Но когда еще эти браки принесут выгоду, а новых земель и новых даней хочется уже сейчас. Поэтому Ольгерд, пользуясь некоторым ослаблением власти московских князей, связанным со смертью Семиона Гордого, безволием его преемника Ивана Красного, временной передачей великого стола Дмитрию Суздальскому и малолетством Дмитрия (будущего Донского), укрепляет свои позиции в Смоленском и Брянском княжествах, захватывая Ржев (1356 г.), Мстислав (1359 г.) и Торопец (1362 г.). Почти в это же время он присоединяет к своим владениям земли по Березине и Среднему Приднепровью.
Воспользовался он и слабостью Золотой Орды, вызванной «великой замятней», — явочным порядком включил в состав Литовского княжества Киев и Чернигов.
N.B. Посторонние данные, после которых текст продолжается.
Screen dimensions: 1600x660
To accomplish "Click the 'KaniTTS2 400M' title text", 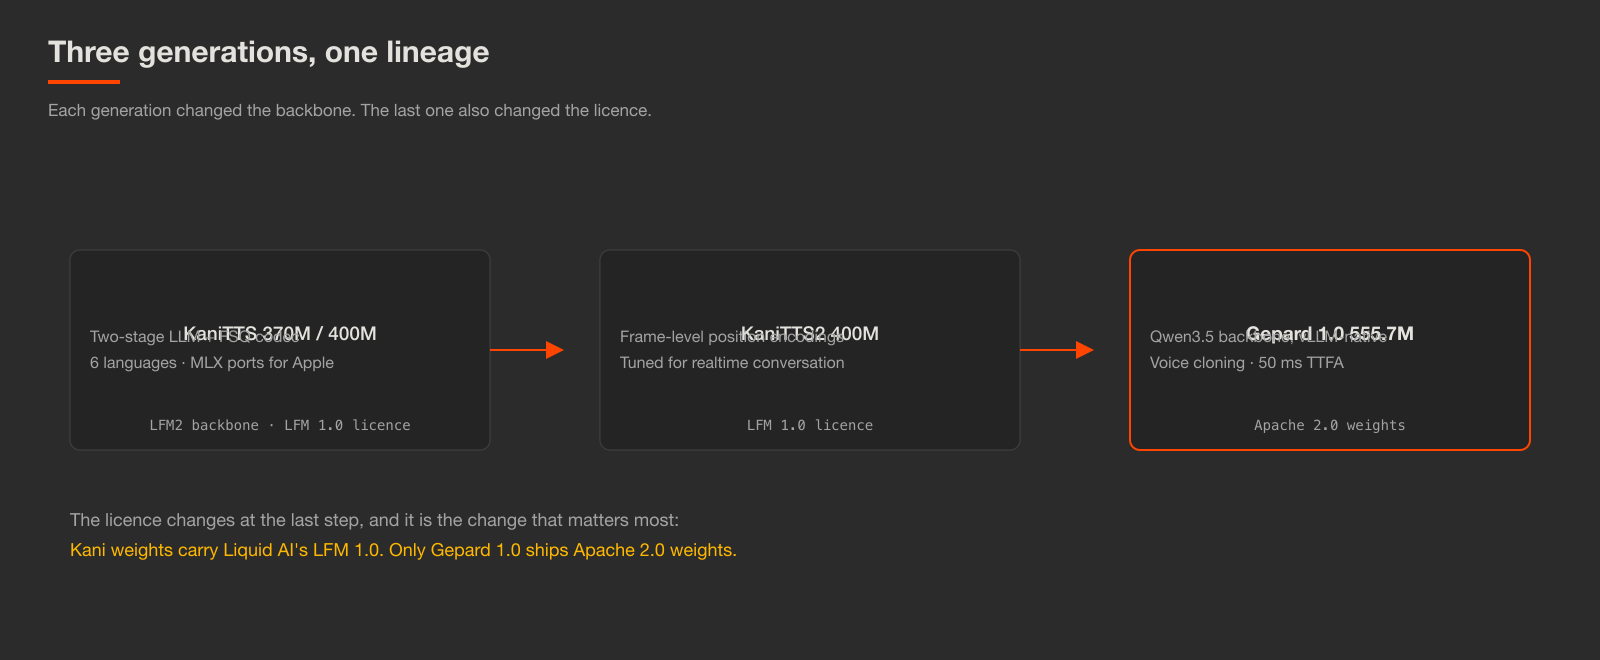I will [810, 333].
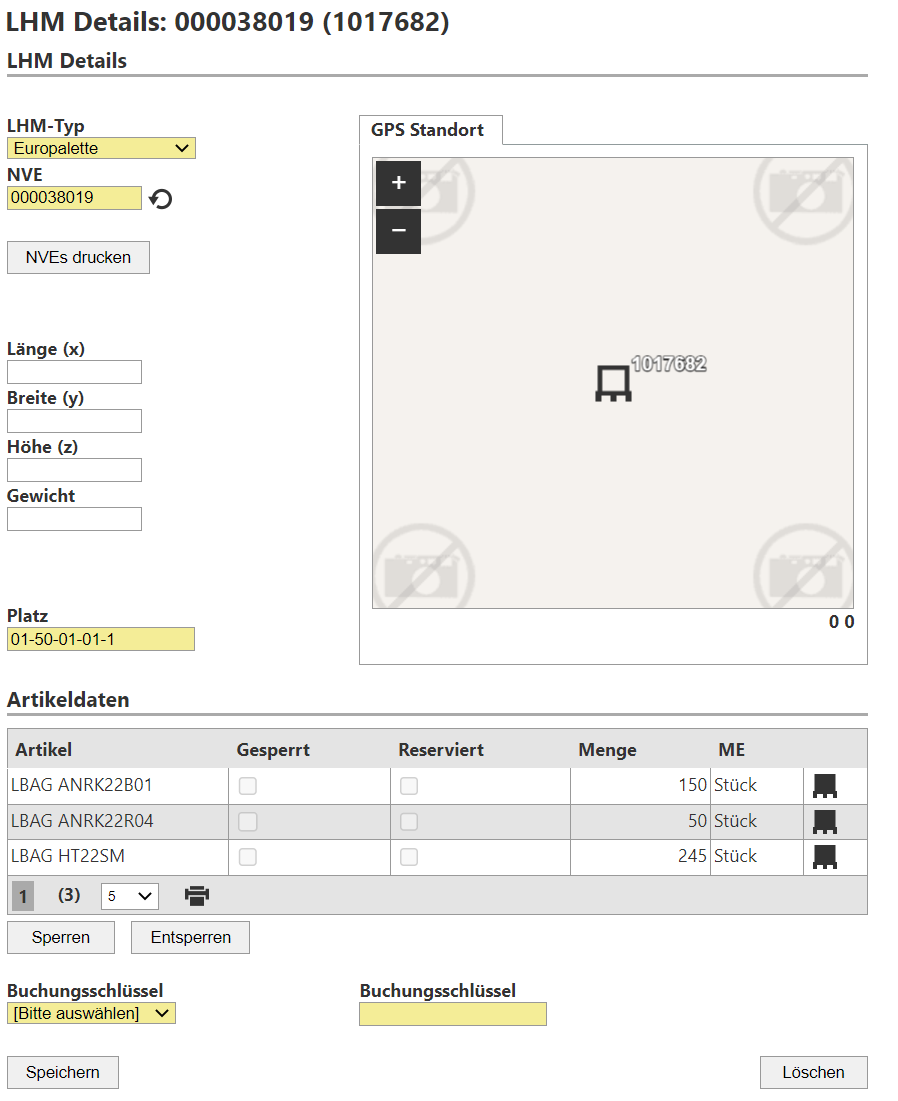Click pallet icon for LBAG HT22SM row
The width and height of the screenshot is (898, 1101).
pyautogui.click(x=825, y=857)
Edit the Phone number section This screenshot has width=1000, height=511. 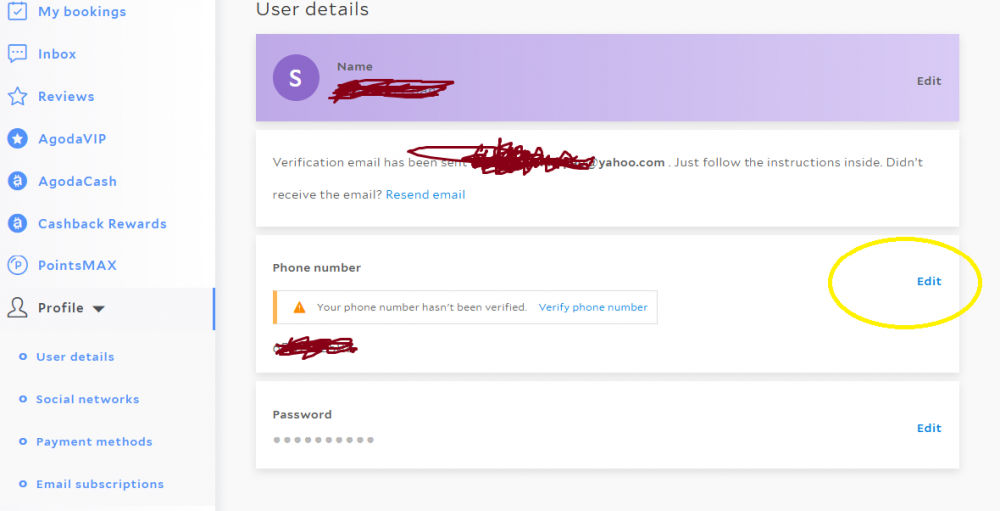[929, 281]
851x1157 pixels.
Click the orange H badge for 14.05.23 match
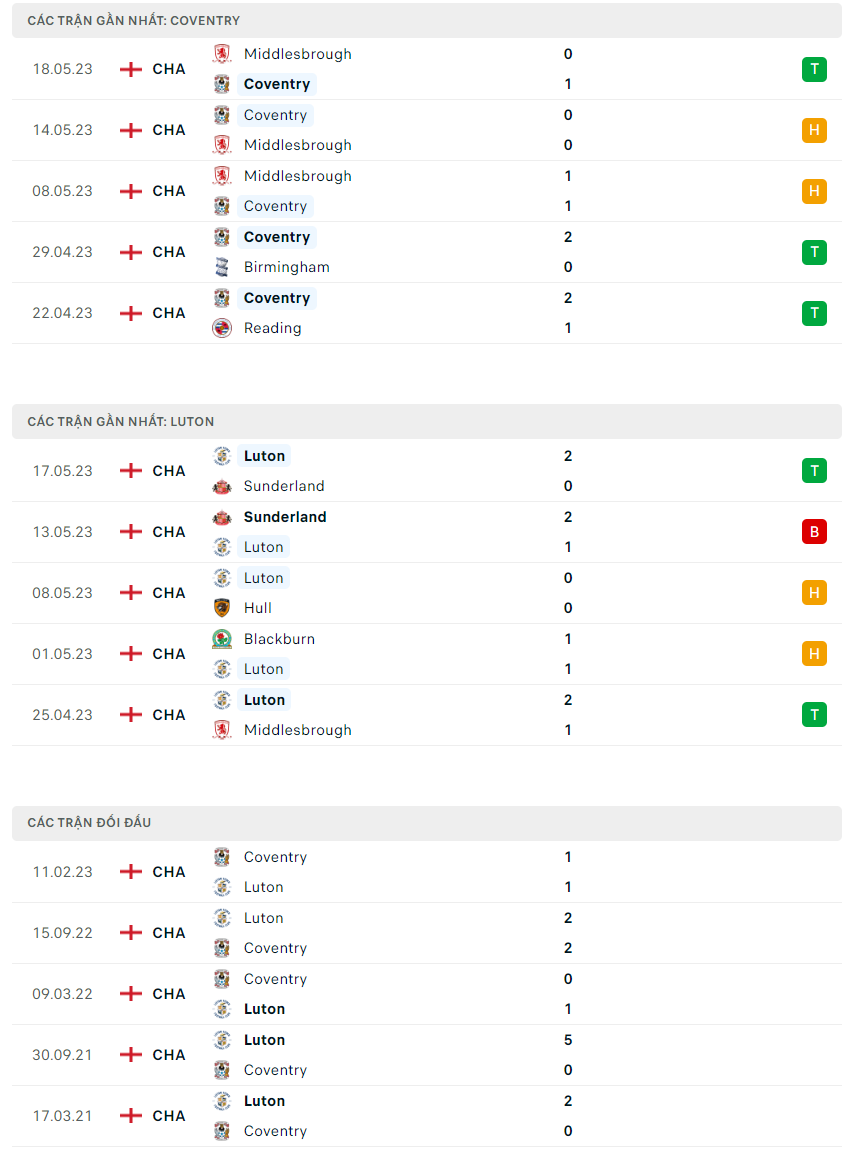click(x=814, y=130)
В 1362 году между литовско-русскими войсками Ольгерда, с одной стороны, и отрядами трех татарских орд Мамая — с другой, происходит историческое сражение у Синих Вод (ныне река Синюха, приток Южного Буга), положившее начало освобождению русских земель от татаро-монгольского ига. В этом прологе к Донскому побоищу татары терпят сокрушительное поражение, и границы Литовско-Русского государства передвигаются к берегам Черного моря. Ольгерд посчитал, что он стал действительно великим и вполне может «застолбить» перед католическим Западом приоритетное право на завоевание Руси. Его амбиции подогревались также подстрекательской позицией Михаила Александровича Тверского — шурина литовского князя, боровшегося с Дмитрием Московским сначала за великокняжеский стол, а потом — за свое самовластие в Тверском княжестве. К тому же Михаил затаил обиду на Дмитрия и митрополита Алексия: они зазвали его в Москву на третейский суд с дядей Василием Кашинским и удерживали некоторое время в качестве пленника (1368 г.).